A Palestinian Teen Was Standing on the Street With His Scooter When Israeli Troops Shot Him Dead


A boy stands on a Tul Karm street watching as Israeli troops move toward the city's refugee camp. Soldiers fire shots from hundreds of meters away and one of their bullets slams into the boy's chest. Qais Nasrallah was 14 at his death

The late teen’s bedroom. He dreamed of being a mechanic, his mother says; everyone loved him.Credit: Alex Levac

Gideon Levy and Alex Levac report in Haaretz

Here’s where Qais stood, and here lies his scooter – an old Bird electric model that his father bought him a year ago for 400 shekels (about $115), making him the envy of all the kids in the neighborhood.
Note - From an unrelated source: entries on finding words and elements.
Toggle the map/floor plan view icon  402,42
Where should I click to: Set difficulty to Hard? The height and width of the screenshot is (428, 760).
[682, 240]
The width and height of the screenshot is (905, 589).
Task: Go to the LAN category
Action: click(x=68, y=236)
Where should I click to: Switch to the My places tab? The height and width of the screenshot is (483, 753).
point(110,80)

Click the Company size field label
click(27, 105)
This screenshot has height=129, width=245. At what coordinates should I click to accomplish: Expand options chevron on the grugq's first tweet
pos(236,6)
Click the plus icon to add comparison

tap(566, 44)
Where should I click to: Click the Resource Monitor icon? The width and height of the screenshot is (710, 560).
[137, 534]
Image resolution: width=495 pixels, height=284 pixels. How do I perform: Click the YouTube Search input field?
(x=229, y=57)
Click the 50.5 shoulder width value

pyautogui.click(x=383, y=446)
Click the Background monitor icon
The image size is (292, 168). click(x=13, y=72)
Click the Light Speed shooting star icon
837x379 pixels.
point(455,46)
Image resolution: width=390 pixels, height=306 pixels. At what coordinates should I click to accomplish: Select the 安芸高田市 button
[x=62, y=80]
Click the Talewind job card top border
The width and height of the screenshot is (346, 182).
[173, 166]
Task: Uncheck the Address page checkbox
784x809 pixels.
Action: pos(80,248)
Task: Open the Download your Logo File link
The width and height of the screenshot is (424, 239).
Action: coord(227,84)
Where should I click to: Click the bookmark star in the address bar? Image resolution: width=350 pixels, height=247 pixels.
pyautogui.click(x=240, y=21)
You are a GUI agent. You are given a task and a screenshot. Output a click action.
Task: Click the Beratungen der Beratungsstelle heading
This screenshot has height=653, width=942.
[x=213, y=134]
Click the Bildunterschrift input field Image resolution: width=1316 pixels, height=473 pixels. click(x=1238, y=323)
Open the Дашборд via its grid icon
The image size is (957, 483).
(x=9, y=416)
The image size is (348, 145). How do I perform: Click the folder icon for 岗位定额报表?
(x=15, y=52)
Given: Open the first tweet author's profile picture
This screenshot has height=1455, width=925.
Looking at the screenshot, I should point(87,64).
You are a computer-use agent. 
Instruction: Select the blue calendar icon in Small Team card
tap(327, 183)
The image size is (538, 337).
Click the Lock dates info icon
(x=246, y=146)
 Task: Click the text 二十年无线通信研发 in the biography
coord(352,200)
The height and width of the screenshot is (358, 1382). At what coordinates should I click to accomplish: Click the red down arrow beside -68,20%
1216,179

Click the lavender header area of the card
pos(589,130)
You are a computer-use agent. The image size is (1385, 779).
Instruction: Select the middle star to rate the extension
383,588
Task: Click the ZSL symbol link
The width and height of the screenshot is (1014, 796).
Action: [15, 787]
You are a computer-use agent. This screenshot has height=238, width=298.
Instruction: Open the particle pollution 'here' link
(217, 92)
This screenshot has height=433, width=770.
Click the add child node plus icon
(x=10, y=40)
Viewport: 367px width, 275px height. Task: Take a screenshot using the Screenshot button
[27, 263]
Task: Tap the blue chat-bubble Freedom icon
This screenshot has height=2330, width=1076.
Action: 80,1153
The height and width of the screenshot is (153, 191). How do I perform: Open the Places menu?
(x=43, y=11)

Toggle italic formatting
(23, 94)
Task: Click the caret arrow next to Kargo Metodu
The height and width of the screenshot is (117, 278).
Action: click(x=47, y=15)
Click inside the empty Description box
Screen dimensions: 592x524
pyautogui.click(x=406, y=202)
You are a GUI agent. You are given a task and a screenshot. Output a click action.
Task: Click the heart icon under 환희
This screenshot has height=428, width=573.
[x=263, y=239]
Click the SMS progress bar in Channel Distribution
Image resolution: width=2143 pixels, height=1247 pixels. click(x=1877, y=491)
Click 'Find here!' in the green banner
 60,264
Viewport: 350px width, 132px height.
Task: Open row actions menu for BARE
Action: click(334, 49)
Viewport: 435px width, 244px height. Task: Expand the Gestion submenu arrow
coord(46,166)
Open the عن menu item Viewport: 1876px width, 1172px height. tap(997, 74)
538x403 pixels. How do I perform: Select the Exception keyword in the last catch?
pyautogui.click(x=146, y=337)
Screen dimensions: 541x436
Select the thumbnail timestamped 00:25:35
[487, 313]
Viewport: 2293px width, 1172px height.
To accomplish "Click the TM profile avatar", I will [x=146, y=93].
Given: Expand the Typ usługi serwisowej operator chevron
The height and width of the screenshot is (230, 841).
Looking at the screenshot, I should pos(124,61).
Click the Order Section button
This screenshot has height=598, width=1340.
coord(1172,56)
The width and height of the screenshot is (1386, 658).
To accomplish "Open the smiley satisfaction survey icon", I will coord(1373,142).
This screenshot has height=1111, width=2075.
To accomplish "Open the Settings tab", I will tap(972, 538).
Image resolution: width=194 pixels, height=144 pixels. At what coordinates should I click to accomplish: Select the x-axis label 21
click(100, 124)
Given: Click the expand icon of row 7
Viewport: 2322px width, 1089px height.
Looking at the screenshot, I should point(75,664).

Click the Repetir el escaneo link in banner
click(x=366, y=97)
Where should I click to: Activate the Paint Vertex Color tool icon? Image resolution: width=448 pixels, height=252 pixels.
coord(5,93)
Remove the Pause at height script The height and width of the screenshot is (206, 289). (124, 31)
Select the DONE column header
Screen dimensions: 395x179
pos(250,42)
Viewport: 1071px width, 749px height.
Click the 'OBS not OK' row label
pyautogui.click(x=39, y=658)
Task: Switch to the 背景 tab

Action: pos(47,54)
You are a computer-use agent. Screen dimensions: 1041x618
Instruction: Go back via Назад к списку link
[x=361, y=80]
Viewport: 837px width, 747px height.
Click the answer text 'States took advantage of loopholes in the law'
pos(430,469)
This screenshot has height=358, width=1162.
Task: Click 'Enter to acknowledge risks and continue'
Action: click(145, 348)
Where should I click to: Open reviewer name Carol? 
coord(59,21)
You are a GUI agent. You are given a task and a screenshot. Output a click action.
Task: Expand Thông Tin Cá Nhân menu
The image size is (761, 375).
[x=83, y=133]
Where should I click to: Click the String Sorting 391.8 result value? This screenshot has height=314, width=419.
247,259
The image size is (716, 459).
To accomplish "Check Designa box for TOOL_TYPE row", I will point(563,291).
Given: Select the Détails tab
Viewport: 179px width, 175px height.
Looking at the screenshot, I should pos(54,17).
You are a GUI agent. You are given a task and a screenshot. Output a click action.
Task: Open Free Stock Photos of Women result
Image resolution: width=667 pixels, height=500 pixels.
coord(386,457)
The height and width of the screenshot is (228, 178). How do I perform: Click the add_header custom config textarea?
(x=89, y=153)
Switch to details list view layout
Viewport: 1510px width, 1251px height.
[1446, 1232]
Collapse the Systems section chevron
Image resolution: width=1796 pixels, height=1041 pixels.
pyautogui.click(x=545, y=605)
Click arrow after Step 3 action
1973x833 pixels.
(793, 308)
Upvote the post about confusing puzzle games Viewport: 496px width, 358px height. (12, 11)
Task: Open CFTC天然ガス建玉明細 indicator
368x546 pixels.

Now all that remains is an improvised monument with a photo of the deceased on this traffic island, opposite the Mega supermarket and the Mega-Land amusement park, near the center of Tul Karm in the northern West Bank. The road around the island, leading out of the city in the direction of the village of Shuweika, is normally busy and crowded, but it was virtually deserted last Monday when we stopped there to reconstruct the circumstances in which 14-year-old Qais Nasrallah was killed. On Sunday, the Israel Defense Forces had once again raided the two local refugee camps, Tul Karm and Nur Shams. People are afraid to be out on the streets, even if they’re a few kilometers away from the sites of clashes between the army and armed militants. That was also the case on April 19, a Friday, when soldiers killed Qais.

As we stood on the traffic island this week, with Abdulkarim Sadi, a field researcher for the Israeli human rights organization B’Tselem, an electric scooter suddenly approached us. The rider, a young man in a military-style windbreaker and jeans, was 19-year-old Leith, Qais’ eldest sibling – there are also three sisters – who had been given his dead brother’s scooter. Leith placed the scooter on the spot where his brother was shot; momentarily, it became part of the memorial. The signs around the traffic circle nearby are all covered with photographs of Qais. A sculpture of butterflies stands across the way.

The dead boy’s home is about 100 meters from where he was killed. Sadi estimates that the shot that killed Qais was fired from a distance of 320 meters. At that range, there was no way the kid with the scooter could have posed a threat of any kind to the soldiers. But these are days of war in Gaza, and troops in the West Bank also apparently like to shoot and kill indiscriminately, like their buddies in the Strip.

We wanted to meet Qais’ bereaved father, Fathi Nasrallah, but he wasn’t home on Monday. Since the previous evening, he had been trapped by an army siege of the Tul Karm camp. Fathi, 44, is an orderly in the city’s Thabet Thabet Government Hospital and also a Red Crescent volunteer paramedic. Whenever the IDF invades the city or its camps – and recently that has been happening with greater frequency and intensity – Fathi goes out to offer help to the wounded. Last Sunday evening was no exception; he managed to get into the camp but was stuck there after a closure was imposed on it and was unable to leave.